-- Opening Marker --
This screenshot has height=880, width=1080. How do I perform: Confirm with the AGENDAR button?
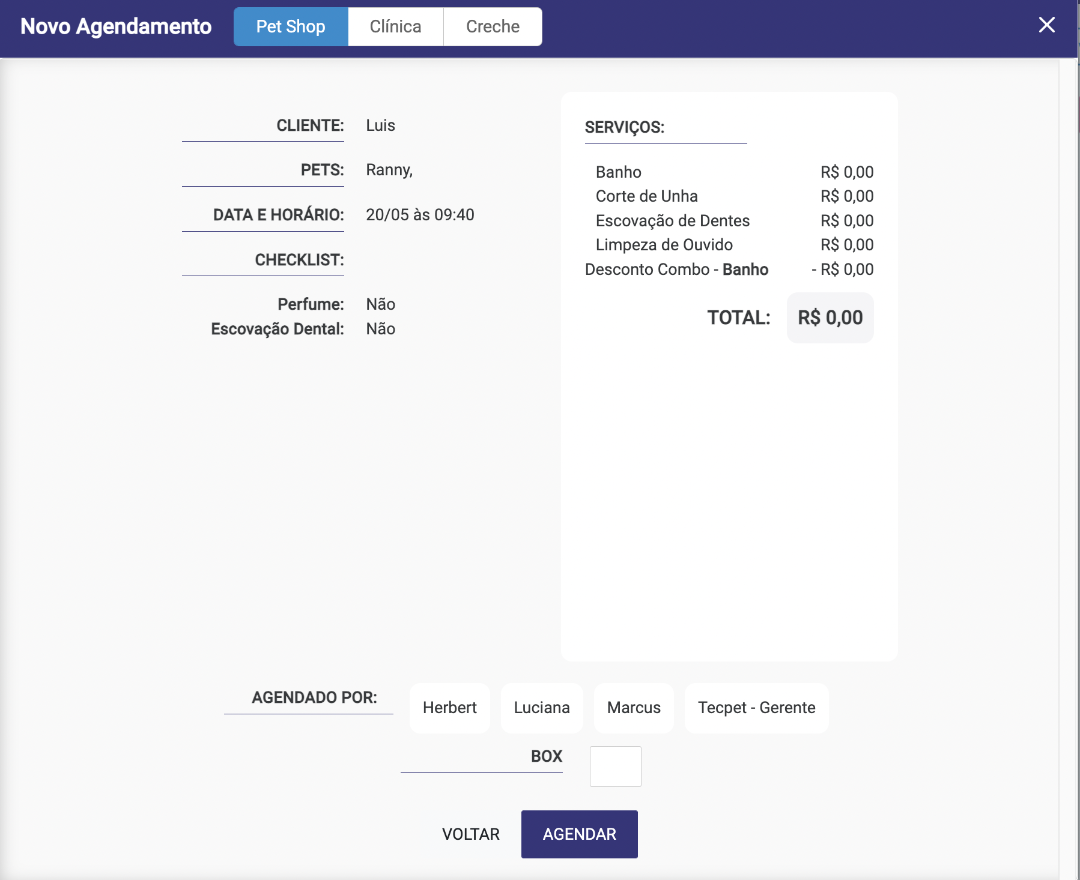pos(579,834)
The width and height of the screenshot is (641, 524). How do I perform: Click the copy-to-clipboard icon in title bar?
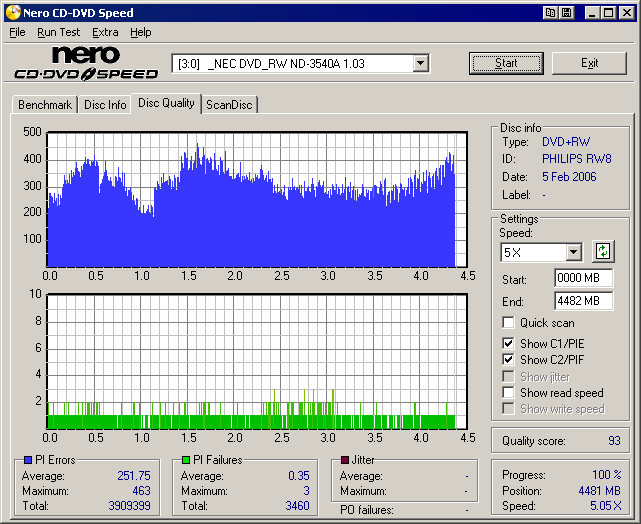pyautogui.click(x=551, y=13)
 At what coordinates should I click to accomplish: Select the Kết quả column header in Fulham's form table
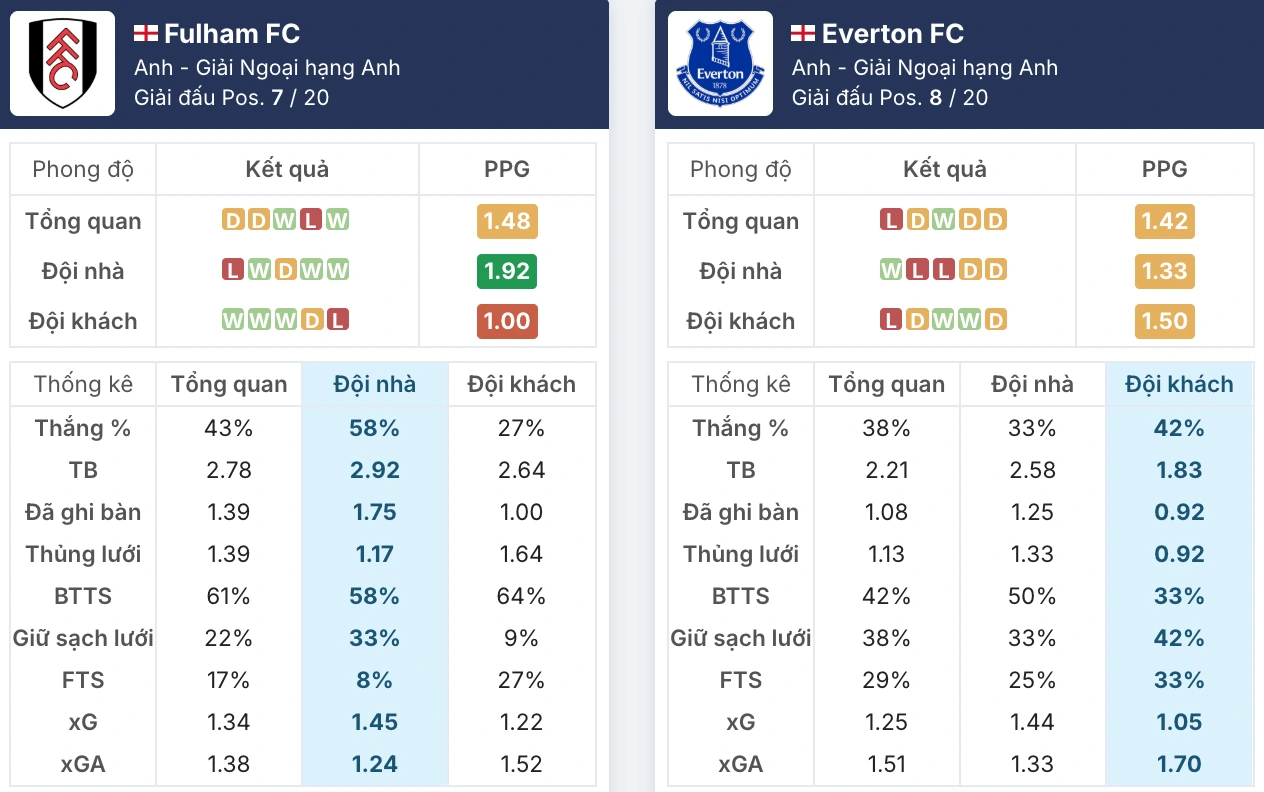click(287, 169)
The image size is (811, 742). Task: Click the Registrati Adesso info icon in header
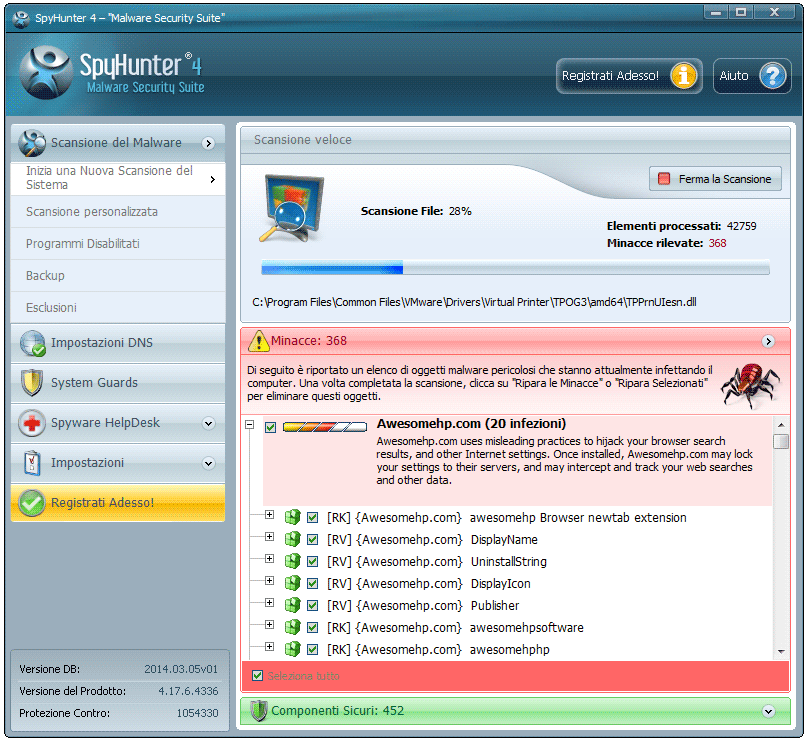685,76
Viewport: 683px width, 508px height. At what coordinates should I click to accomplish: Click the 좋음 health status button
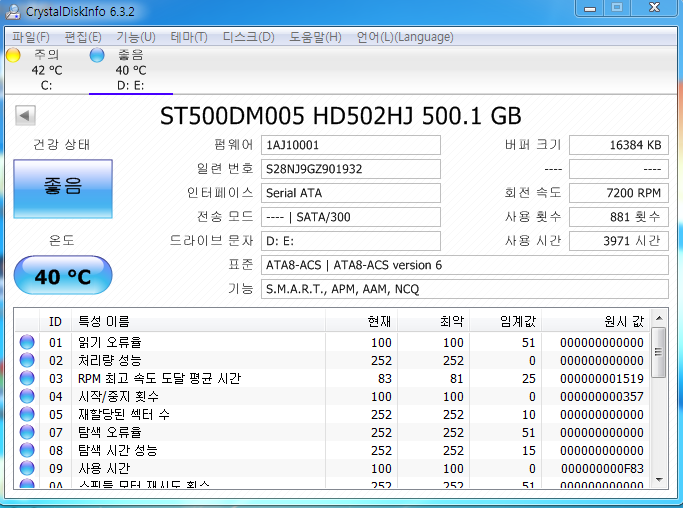click(x=63, y=187)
-- Closing Marker --
→ Work to be completed
Return all records exactly; no pictures.

→ Response below
This screenshot has height=880, width=1080. How do I perform: Confirm with the AGENDAR button?
pos(579,834)
The width and height of the screenshot is (641, 524). How do I perform: Click the copy-to-clipboard icon in title bar?
pyautogui.click(x=551, y=13)
 At what coordinates should I click to accomplish: Select the Kết quả column header in Fulham's form table
click(287, 169)
The image size is (811, 742). Task: Click the Registrati Adesso info icon in header
685,76
Viewport: 683px width, 508px height. At what coordinates should I click to accomplish: Click the 좋음 health status button
click(x=63, y=187)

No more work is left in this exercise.